The plan you select will determine how many security features are available to you. Depending on the criticality of your data and the amount of control you require, it can be a good idea to upgrade to the Enterprise plan.
Hint: if you ask customer support to put you in touch with a sales representative and request a discount, it might just be given to you. Provided you are willing to commit to the subscription for a couple of years.
Security professionals will feel at home with the advanced features available after the upgrade. It includes encryption, data leakage prevention (DLP), granular access control and much more. Managing it is also going to become easier, as various reports and healthcheck dashboards are now at your fingertips.
Regardless of the plan you use, it won’t hurt to enable multi-factor authentication on all accounts, as it dramatically reduces the risk of account takeover. It might also be a good idea to backup your critical business data somewhere off GSuite for extra resiliency.

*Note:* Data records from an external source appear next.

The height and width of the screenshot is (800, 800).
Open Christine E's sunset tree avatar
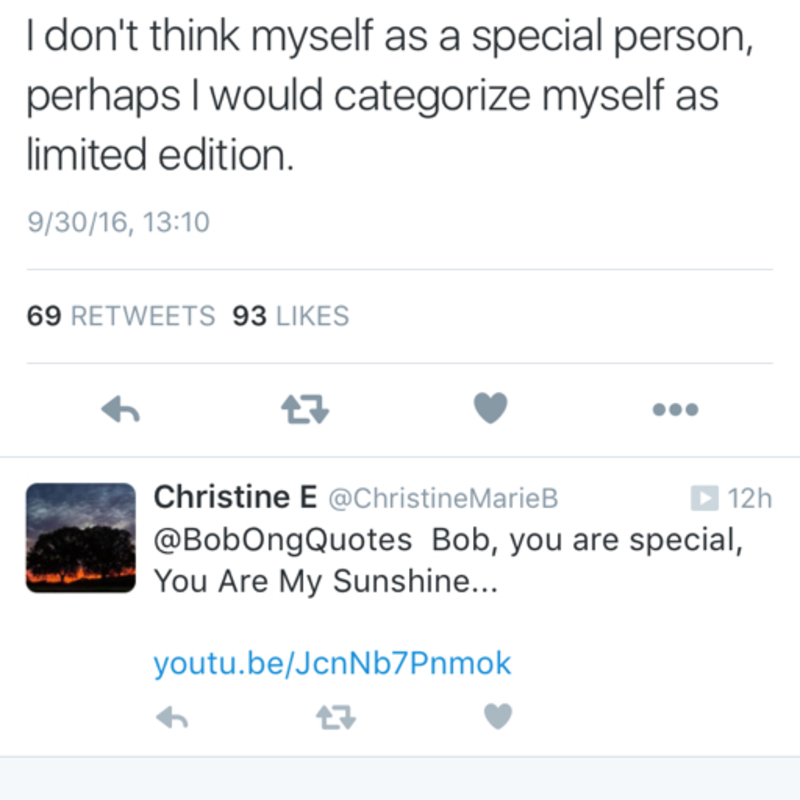pos(81,538)
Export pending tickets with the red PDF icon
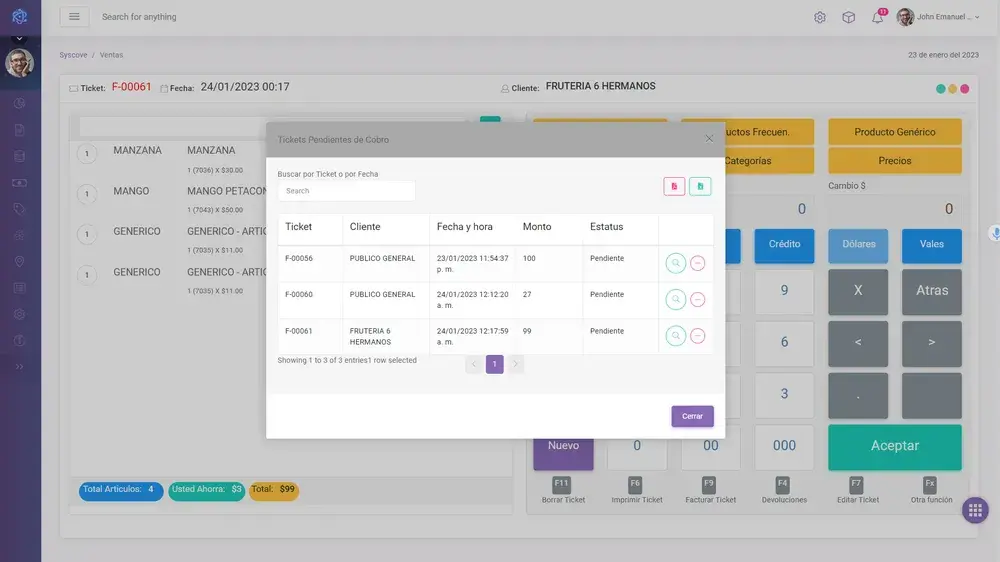Screen dimensions: 1000x562 click(674, 186)
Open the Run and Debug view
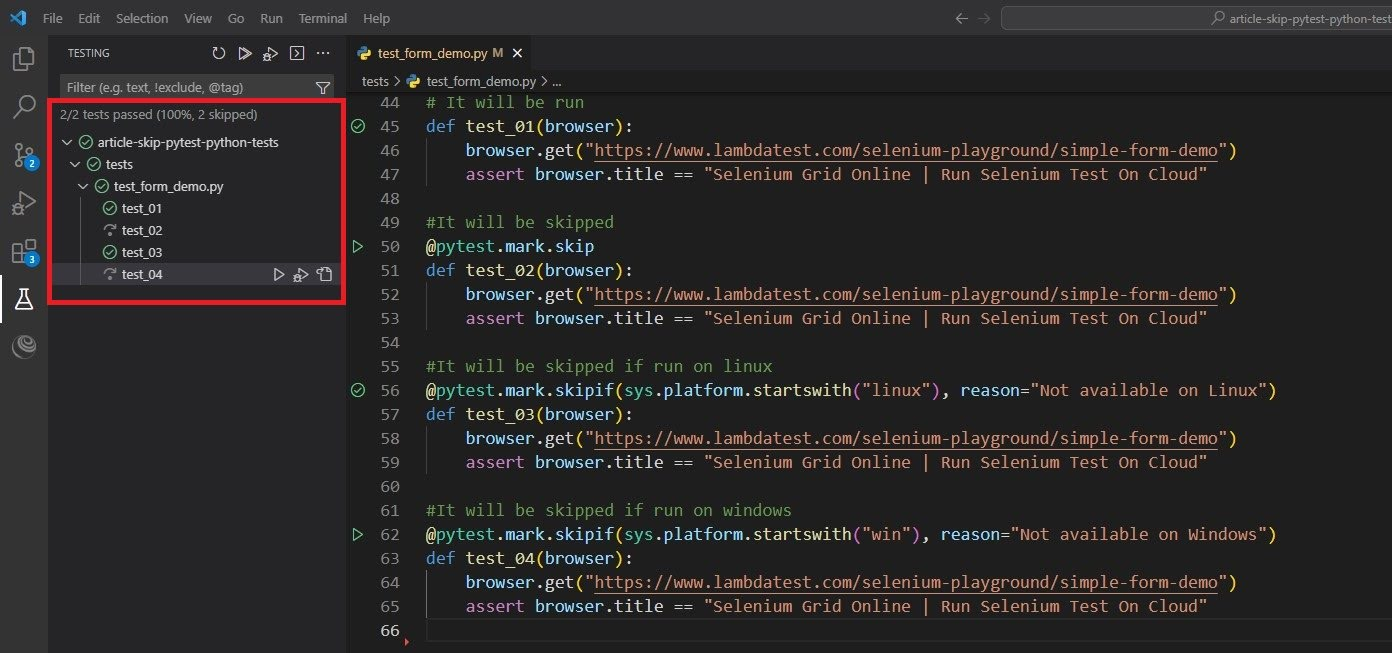The image size is (1392, 653). point(24,204)
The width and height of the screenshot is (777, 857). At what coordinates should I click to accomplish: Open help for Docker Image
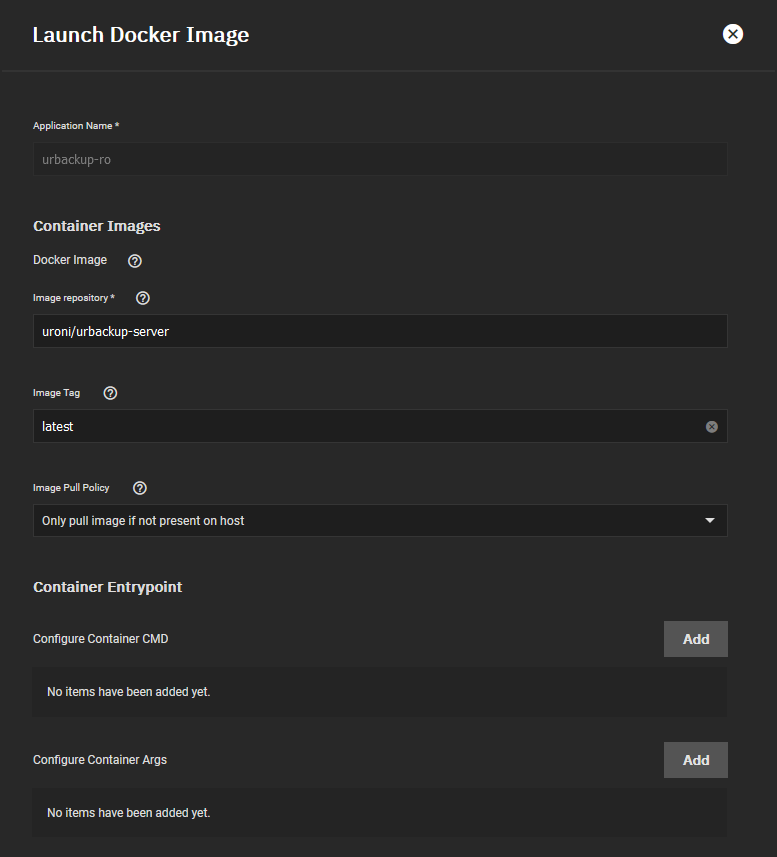click(134, 261)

If you work for or (even better) co-founded a tech startup, you are already busy. Hopefully not too busy to completely ignore security, but definitely busy enough to implement one of the industrial security frameworks, like the NIST Cybersecurity Framework (CSF). Although the CSF and other standards are useful, implementing them in a small company might be resource intensive.
I previously wrote about security for startups. In this blog, I would like to share some ideas for activities you might consider (in no particular order) instead of implementing a security standard straight away. The individual elements and priorities will, of course, vary depending on your business type and needs and this list is not exhaustive.

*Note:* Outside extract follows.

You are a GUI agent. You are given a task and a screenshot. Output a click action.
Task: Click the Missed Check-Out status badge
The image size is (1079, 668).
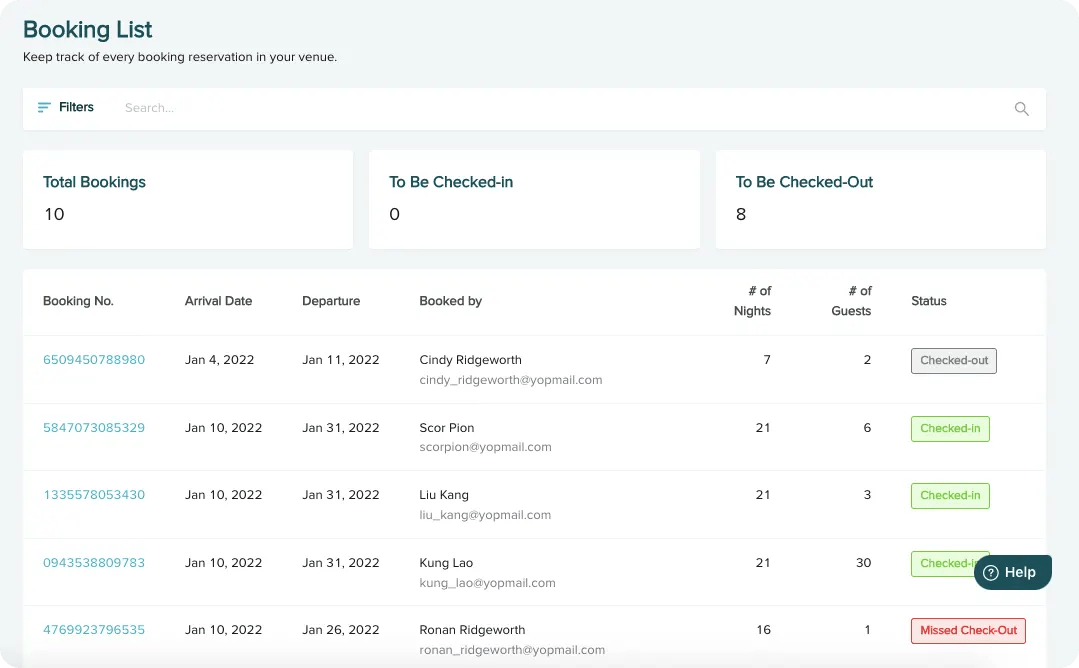click(967, 631)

Information security underpins all products and services to offer customers an innovative and frictionless experience.
- Improve product security, robustness and stability through secure software development process
- Automate security tests and prevent secrets in code
- Upgrade vulnerable dependencies
- Secure the delivery pipeline
Cloud infrastructure security
To deliver resilient and secure service to build customer trust.
- Harden cloud infrastructure configuration
- Improve identity and access management practices
- Develop logging and monitoring capability
- Reduce attack surface and costs by decommissioning unused resources in the cloud
- Secure communications and encrypt sensitive data at rest and in transit
To prevent regulatory fines, potential litigation and loss of customer trust due to accidental mishandling, external system compromise or insider threat leading to exposure of customer personal data.

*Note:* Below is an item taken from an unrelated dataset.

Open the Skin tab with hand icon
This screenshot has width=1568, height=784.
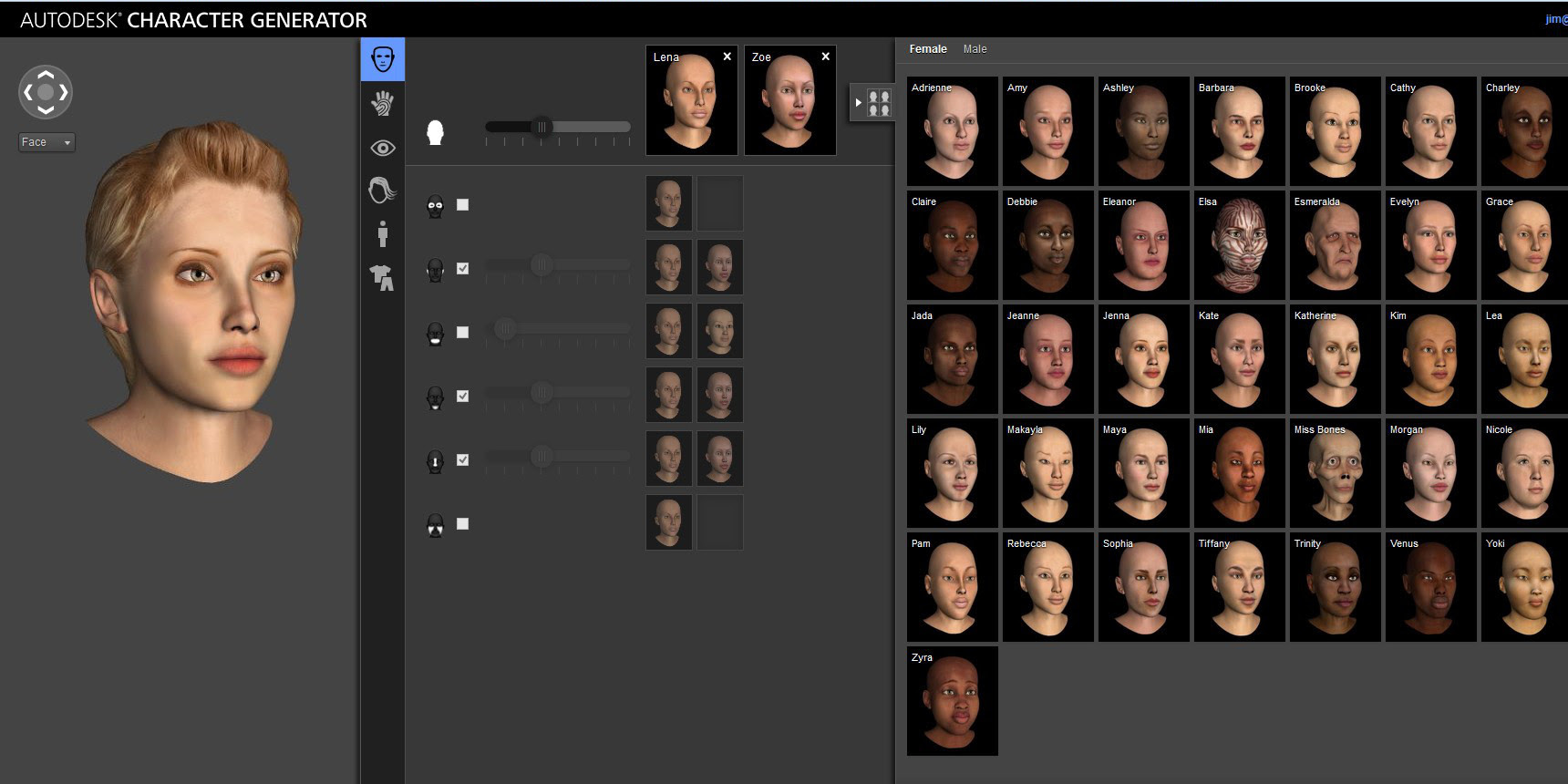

- Enable device (phone and laptop) encryption and automatic software updates
- Make a password manager available to your staff (and enforce a password policy)
- Improve email security (including anti-phishing protections)
- Implement mobile device management to enforce security policies
- Invest in malware prevention capability
- Segregate access and restrict permissions to critical assets
- Conduct security awareness and training
To prepare for, respond to and recover from cyber attacks while delivering a consistent level of service to customers.
- Identify and focus on protecting most important assets
- Develop (and test) an incident response plan
- Collect and analyse logs for fraud and attacks
- Develop anomaly detection capability
- Regular backups of critical data
- Disaster recovery and business continuity planning
Compliance and data protection
To demonstrate to business partners, regulators, suppliers and customers the commitment to security and privacy and act as a brand differentiator. To prevent revenue loss and reputational damage due to fines and unwanted media attention as a result of GDPR non compliance.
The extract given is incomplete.